=== PROMPT ===
Beginning with the line that holds "Kalender anzeigen (333, 2182)", copy each line through the end of the material below, exactly and with no pictures.

[RECORDS FOR THE TASK — start]

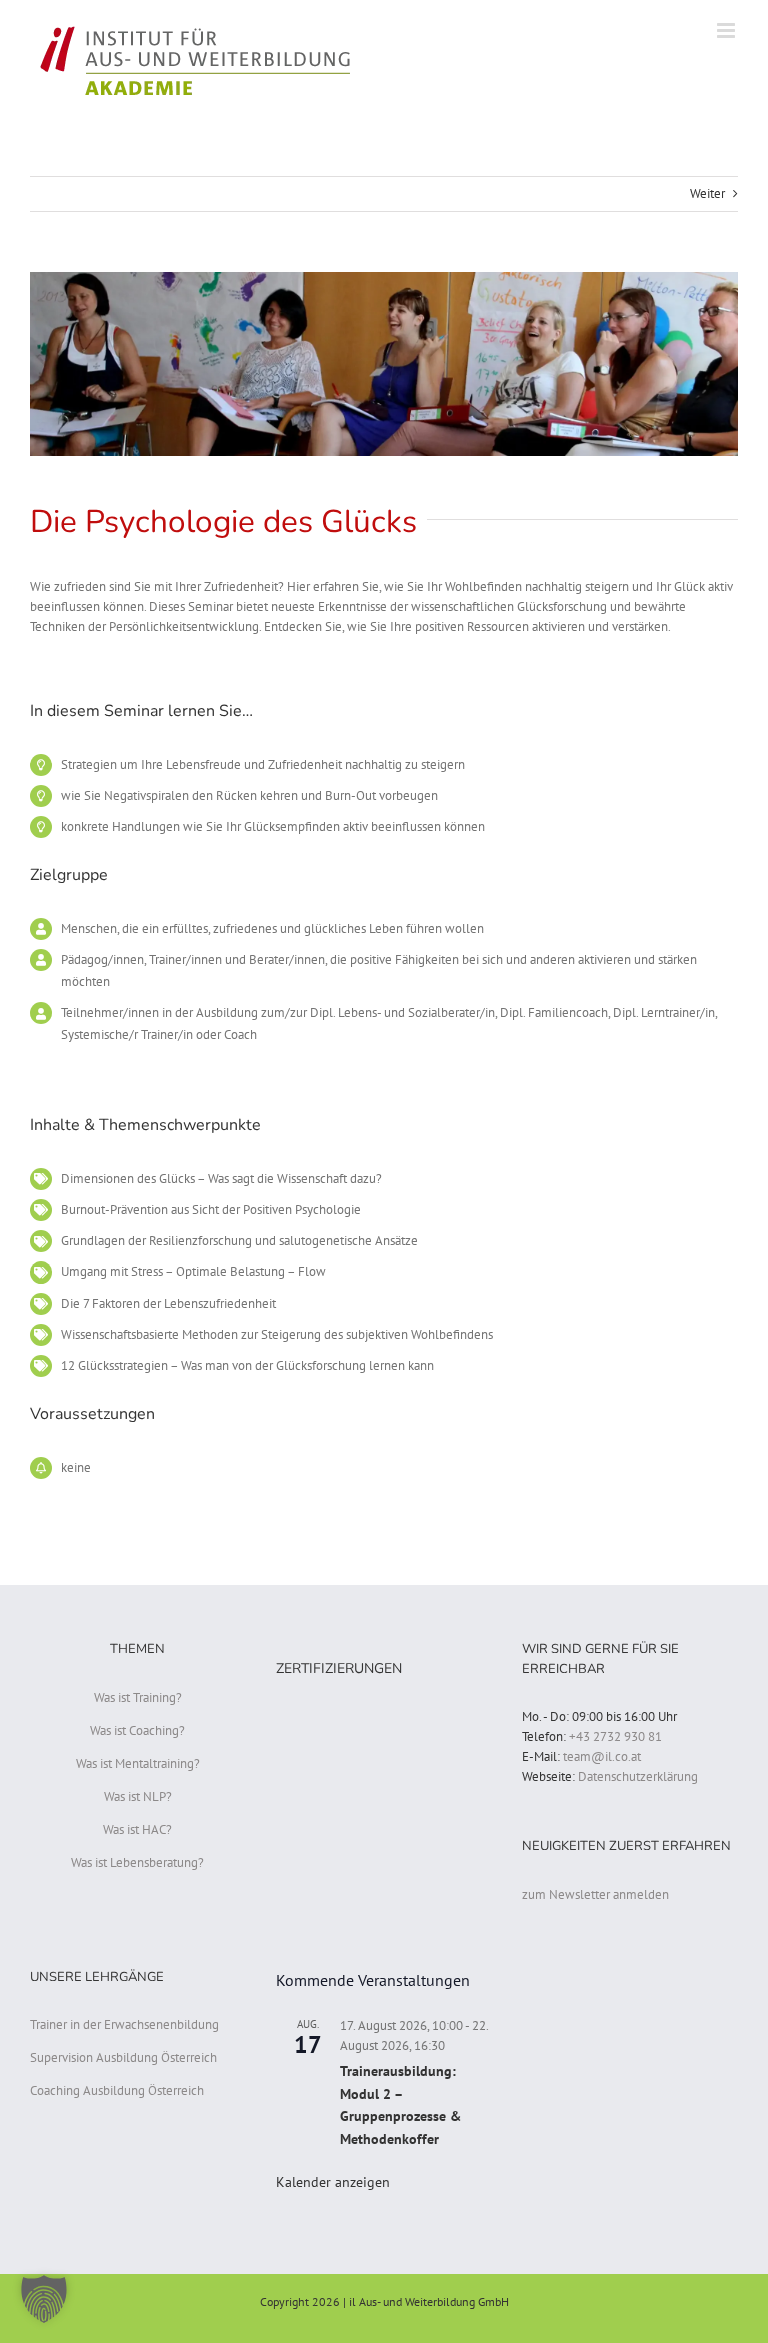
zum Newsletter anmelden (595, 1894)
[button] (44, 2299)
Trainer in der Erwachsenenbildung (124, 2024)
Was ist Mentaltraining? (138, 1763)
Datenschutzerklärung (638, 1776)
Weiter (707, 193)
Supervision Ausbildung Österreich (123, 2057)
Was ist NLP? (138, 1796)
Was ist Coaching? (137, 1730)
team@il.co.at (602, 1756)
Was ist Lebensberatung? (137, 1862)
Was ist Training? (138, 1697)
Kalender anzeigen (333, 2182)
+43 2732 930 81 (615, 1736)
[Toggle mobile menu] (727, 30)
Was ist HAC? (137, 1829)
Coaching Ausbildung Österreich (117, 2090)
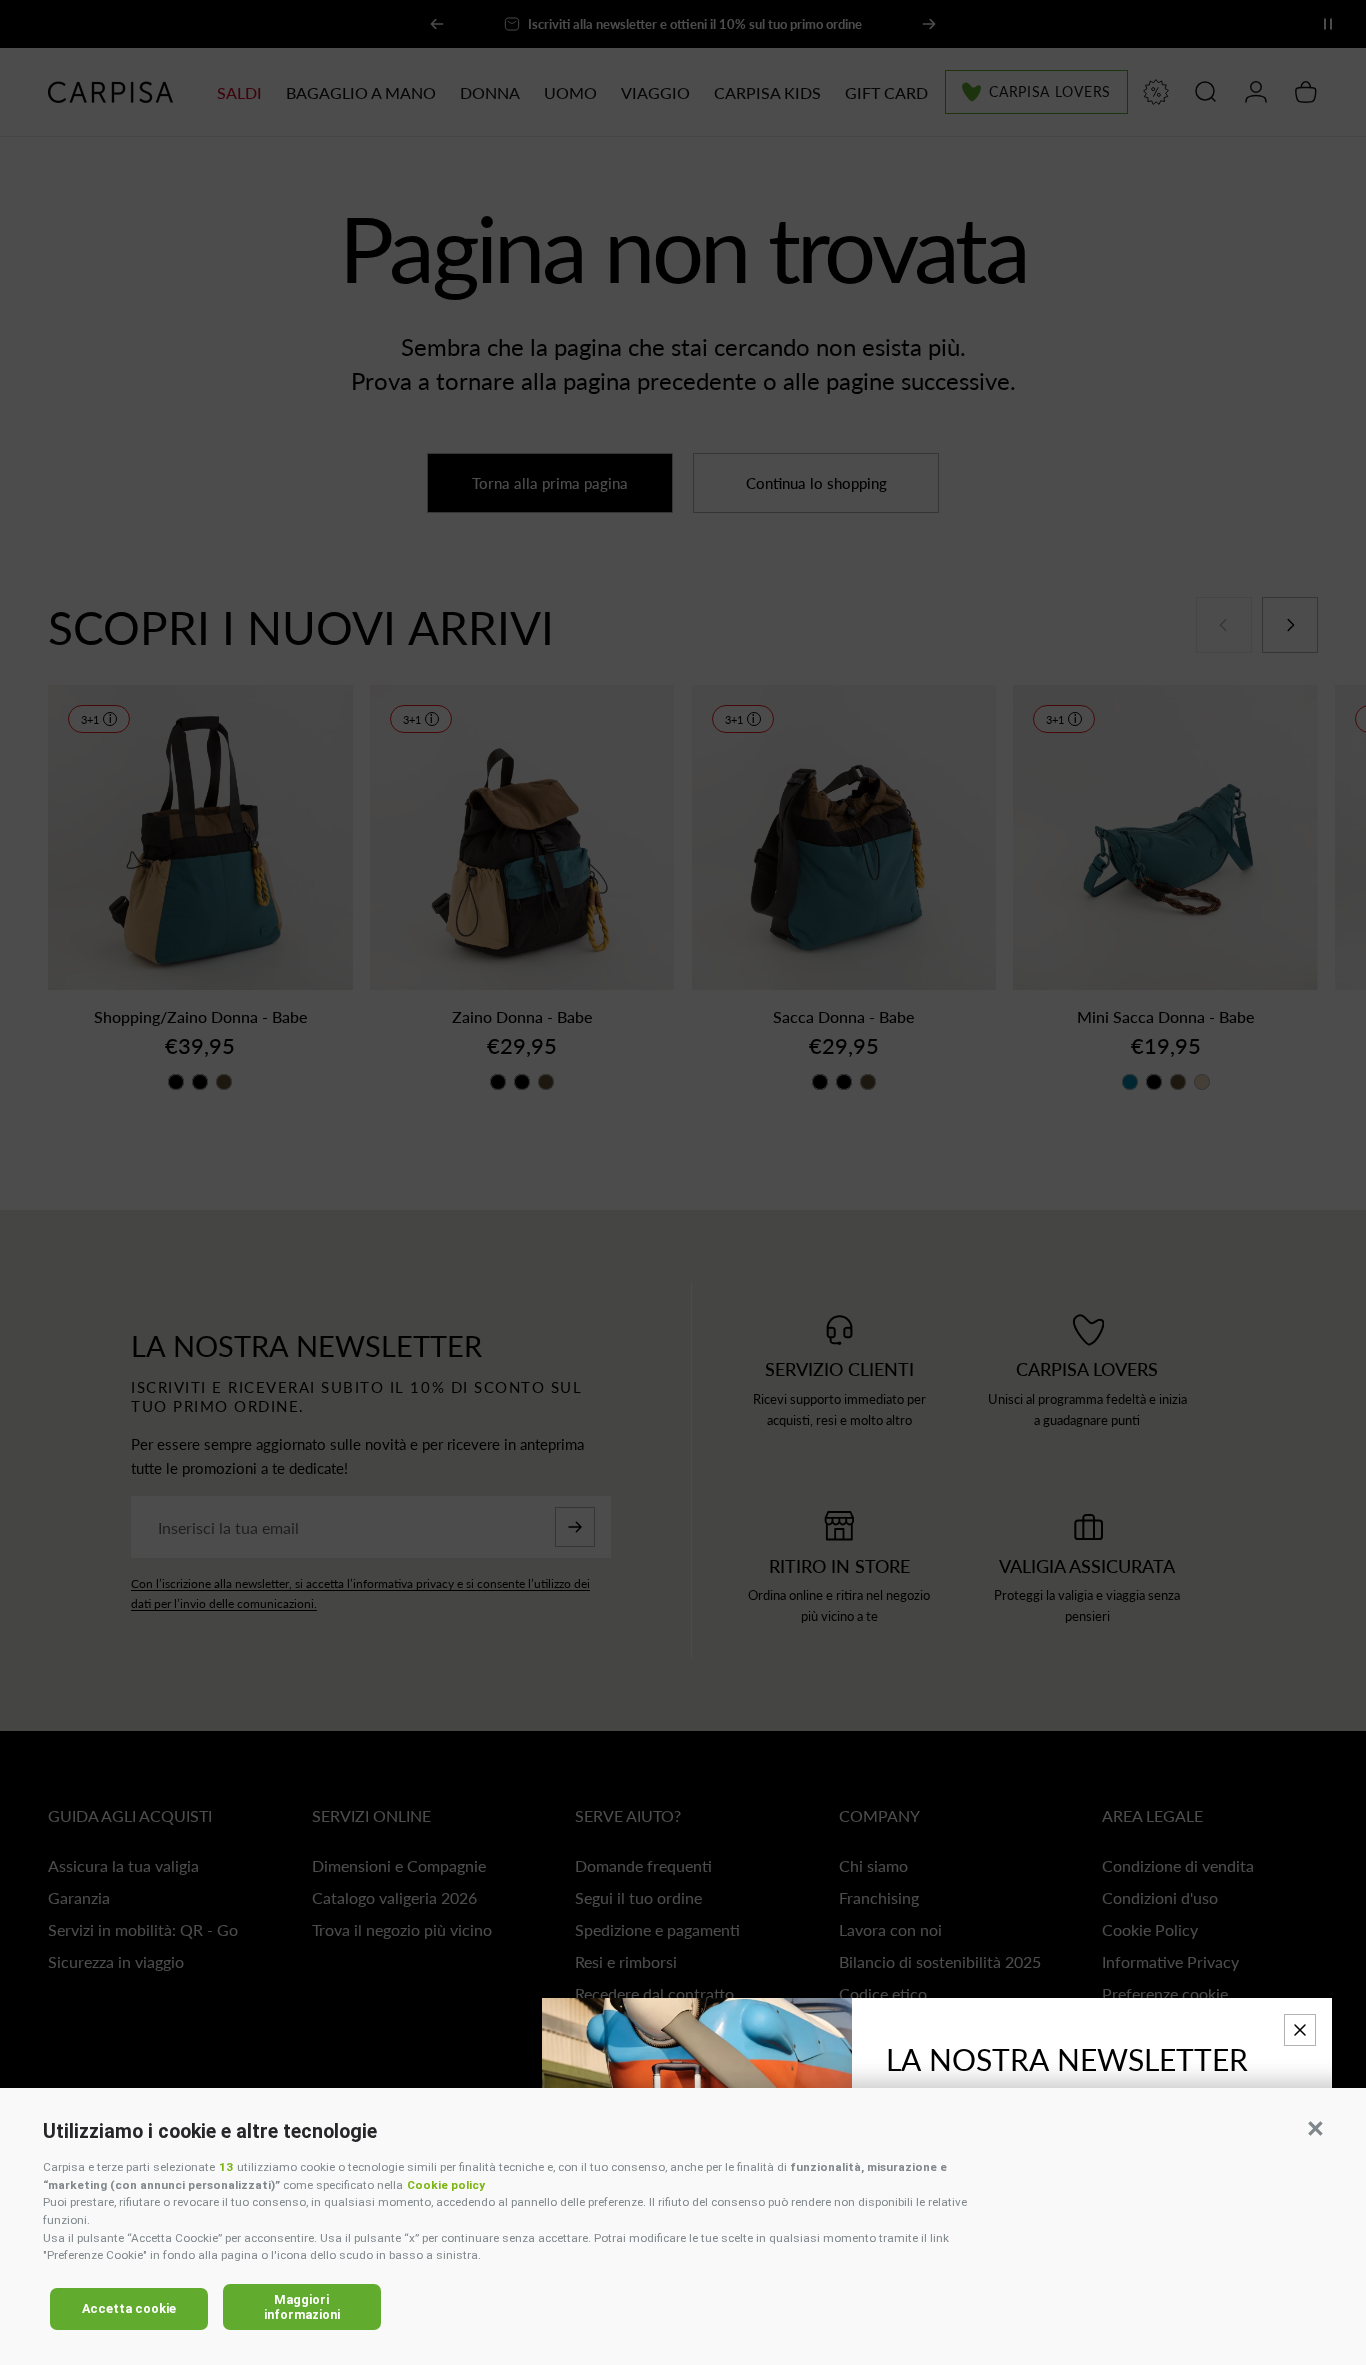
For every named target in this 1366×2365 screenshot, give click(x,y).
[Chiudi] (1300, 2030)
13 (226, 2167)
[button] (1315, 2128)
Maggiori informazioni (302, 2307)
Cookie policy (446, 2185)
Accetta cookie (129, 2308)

[RECORDS FOR THE TASK — finish]

=== OUTPUT FOR THIS TASK ===
Kalender anzeigen (333, 2182)
+43 2732 930 81 (615, 1736)
[Toggle mobile menu] (727, 30)
Was ist HAC? (137, 1829)
Coaching Ausbildung Österreich (117, 2090)
For every named target in this 1366×2365 screenshot, give click(x,y).
[Chiudi] (1300, 2030)
13 (226, 2167)
[button] (1315, 2128)
Maggiori informazioni (302, 2307)
Cookie policy (446, 2185)
Accetta cookie (129, 2308)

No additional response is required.